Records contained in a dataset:
-- Opening Marker --

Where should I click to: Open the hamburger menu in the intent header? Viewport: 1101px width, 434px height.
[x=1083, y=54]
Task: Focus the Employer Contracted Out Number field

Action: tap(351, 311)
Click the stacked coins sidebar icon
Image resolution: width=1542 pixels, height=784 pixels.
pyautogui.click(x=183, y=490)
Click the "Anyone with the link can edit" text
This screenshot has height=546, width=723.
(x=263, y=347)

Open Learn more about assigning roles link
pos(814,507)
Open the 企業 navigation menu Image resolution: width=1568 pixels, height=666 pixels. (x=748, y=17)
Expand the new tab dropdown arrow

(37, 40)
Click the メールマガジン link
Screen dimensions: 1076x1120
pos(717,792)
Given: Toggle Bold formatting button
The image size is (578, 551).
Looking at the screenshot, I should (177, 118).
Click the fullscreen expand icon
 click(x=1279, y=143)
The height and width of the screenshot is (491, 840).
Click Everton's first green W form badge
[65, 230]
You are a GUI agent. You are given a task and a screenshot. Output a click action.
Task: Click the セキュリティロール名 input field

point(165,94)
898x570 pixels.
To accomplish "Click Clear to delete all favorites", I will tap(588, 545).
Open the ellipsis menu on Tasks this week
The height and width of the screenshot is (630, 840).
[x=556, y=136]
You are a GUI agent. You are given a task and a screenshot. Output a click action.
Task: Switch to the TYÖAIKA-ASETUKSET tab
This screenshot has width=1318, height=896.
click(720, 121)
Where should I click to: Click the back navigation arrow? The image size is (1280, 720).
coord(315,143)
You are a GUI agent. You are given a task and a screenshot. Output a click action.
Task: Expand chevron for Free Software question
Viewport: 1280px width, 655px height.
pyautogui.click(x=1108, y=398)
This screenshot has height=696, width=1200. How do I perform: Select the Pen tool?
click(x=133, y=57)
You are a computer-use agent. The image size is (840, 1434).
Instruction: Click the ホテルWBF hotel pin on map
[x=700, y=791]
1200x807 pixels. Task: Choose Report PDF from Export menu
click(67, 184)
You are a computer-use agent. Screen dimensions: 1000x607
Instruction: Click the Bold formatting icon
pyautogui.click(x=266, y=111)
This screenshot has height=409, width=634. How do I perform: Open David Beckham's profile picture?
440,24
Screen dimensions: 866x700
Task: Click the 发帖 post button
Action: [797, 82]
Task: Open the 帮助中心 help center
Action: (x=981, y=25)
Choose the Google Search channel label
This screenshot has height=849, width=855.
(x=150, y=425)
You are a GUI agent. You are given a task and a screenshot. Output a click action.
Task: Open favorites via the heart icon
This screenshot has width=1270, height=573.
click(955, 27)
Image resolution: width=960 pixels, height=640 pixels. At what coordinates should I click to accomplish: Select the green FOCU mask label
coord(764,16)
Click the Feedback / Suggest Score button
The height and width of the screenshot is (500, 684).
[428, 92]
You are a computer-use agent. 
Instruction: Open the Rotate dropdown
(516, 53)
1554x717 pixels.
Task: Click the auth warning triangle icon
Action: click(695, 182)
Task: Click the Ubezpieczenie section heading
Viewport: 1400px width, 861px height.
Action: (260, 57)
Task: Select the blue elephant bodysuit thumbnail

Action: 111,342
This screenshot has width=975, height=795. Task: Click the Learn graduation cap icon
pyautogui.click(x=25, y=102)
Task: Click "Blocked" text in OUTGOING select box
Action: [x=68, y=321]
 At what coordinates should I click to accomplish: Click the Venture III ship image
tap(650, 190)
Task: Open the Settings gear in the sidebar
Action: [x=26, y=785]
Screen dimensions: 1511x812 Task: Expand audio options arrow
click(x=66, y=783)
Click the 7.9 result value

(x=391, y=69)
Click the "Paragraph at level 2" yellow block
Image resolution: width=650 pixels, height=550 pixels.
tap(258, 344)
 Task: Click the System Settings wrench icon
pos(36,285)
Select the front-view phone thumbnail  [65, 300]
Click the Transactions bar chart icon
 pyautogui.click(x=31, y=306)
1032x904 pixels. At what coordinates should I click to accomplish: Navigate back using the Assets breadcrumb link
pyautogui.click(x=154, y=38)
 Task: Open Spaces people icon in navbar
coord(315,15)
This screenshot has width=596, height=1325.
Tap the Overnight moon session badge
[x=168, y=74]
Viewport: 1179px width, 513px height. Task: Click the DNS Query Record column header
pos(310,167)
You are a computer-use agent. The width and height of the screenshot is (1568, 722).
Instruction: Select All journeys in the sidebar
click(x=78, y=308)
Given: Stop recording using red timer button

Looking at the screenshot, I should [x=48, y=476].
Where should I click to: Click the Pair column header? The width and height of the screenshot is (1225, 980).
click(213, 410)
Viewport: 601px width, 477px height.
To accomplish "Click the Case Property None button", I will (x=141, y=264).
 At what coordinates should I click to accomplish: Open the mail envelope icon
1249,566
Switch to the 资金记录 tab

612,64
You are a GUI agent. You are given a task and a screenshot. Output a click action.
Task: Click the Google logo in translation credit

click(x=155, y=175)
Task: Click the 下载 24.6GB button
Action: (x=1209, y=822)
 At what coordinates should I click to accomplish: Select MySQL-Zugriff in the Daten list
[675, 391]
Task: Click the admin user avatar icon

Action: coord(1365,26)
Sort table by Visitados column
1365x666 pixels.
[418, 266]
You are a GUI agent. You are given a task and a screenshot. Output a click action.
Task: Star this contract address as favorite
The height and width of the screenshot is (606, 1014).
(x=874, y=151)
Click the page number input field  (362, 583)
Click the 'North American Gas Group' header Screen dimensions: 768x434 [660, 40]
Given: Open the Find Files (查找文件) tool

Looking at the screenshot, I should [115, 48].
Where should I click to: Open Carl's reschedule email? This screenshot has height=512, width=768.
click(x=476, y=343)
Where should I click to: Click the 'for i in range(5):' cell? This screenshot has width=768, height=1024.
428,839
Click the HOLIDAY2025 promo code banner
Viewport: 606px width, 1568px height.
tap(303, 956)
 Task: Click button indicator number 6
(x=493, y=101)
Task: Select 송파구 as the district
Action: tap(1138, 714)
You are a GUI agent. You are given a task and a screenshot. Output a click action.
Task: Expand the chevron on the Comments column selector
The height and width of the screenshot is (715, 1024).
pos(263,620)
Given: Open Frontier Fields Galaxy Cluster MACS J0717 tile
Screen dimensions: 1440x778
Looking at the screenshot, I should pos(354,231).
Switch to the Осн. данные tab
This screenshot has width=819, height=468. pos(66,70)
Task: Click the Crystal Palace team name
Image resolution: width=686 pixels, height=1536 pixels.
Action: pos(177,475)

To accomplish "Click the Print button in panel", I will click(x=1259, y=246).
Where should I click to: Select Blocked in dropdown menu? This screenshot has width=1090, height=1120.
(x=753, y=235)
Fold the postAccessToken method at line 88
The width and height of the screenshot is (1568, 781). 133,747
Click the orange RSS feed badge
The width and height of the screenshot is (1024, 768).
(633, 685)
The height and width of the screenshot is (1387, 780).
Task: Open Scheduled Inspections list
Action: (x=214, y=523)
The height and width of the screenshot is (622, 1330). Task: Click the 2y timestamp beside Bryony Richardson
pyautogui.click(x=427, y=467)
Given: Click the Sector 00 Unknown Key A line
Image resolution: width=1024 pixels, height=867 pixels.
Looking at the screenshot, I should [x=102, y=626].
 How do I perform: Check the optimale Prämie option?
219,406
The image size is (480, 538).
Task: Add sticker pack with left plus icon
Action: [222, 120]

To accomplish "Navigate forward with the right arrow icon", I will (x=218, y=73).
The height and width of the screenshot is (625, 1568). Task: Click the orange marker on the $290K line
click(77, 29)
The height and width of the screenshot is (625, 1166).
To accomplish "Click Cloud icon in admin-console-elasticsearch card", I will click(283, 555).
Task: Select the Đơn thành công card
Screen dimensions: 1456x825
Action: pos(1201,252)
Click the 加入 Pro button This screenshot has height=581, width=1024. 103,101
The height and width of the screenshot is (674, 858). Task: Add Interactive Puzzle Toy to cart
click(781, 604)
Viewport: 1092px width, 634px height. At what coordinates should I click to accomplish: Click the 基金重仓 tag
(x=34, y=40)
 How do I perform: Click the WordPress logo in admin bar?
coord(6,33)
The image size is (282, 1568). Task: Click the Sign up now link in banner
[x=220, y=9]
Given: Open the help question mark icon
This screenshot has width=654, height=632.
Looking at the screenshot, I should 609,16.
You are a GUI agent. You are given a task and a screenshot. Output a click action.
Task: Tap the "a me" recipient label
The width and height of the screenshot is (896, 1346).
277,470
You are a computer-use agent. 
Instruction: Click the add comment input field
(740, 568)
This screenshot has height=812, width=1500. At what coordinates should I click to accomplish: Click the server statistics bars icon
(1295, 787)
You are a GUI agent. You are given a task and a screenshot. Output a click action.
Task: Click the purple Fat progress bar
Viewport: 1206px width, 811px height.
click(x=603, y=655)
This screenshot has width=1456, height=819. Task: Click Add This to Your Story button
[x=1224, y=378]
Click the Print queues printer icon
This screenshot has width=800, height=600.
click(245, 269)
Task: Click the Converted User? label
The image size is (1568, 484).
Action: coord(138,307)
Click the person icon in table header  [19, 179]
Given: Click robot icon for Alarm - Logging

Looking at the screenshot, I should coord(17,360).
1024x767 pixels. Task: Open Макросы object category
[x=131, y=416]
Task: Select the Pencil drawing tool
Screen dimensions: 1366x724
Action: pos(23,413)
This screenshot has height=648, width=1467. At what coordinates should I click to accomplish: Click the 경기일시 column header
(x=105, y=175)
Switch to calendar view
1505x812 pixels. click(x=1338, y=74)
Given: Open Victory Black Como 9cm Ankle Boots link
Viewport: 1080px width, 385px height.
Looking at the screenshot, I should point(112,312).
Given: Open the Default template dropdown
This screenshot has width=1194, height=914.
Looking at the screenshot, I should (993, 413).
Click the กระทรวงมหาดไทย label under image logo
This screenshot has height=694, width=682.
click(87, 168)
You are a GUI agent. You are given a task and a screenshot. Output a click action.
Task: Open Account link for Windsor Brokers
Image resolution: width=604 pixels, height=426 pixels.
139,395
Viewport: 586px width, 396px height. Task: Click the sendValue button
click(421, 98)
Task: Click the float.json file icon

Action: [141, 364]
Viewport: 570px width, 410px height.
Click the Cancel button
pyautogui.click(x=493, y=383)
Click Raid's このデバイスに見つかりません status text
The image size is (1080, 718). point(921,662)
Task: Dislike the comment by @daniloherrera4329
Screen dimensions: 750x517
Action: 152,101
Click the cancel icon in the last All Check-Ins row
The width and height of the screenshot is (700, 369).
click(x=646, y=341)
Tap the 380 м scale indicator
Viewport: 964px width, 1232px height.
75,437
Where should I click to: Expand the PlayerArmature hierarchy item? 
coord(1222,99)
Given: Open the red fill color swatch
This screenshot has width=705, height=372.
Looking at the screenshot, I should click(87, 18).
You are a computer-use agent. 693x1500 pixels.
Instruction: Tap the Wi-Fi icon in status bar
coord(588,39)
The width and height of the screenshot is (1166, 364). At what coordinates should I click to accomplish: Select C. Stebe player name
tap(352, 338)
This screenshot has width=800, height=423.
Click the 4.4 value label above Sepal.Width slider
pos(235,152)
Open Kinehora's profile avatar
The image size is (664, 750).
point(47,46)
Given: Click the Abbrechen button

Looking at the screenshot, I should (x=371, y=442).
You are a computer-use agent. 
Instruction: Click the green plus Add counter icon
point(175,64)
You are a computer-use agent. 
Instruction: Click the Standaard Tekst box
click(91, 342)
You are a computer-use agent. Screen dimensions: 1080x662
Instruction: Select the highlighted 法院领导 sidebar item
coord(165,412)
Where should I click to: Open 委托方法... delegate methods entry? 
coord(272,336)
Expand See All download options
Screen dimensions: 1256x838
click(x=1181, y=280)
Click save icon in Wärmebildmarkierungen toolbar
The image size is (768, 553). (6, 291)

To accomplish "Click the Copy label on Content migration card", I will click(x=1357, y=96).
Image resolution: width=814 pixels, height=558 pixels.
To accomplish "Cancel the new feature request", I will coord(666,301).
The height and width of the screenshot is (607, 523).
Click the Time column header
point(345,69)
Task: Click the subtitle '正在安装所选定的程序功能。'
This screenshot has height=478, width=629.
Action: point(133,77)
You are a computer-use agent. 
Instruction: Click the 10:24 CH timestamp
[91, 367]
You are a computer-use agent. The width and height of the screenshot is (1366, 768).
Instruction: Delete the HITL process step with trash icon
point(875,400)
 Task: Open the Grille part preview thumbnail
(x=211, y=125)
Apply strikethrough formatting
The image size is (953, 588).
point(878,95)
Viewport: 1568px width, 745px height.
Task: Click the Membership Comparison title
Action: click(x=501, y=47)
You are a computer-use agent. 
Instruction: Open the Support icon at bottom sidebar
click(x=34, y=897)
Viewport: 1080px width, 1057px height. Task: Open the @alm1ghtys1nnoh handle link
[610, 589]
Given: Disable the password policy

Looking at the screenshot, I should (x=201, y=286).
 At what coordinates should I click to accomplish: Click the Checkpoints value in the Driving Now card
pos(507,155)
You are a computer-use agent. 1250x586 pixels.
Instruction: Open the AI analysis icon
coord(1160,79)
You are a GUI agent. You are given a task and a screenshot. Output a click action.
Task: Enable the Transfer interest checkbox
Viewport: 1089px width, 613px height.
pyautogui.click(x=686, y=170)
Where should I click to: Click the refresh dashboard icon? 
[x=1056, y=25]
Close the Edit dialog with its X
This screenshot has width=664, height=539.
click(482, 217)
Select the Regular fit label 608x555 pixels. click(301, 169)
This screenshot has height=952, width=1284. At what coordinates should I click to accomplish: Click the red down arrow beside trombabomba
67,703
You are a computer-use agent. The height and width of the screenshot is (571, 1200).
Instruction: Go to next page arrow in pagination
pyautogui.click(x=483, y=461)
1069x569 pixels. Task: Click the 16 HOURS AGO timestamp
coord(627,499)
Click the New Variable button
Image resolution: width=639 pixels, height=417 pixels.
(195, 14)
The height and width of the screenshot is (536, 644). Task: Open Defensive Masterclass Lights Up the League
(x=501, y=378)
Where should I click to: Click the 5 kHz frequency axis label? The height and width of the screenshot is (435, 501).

-- Closing Marker --

> [Action item]: When a line in the records above contains the word "chevron", copy it.

> [Expected output]:
Task: Expand chevron for Free Software question
Task: Expand the chevron on the Comments column selector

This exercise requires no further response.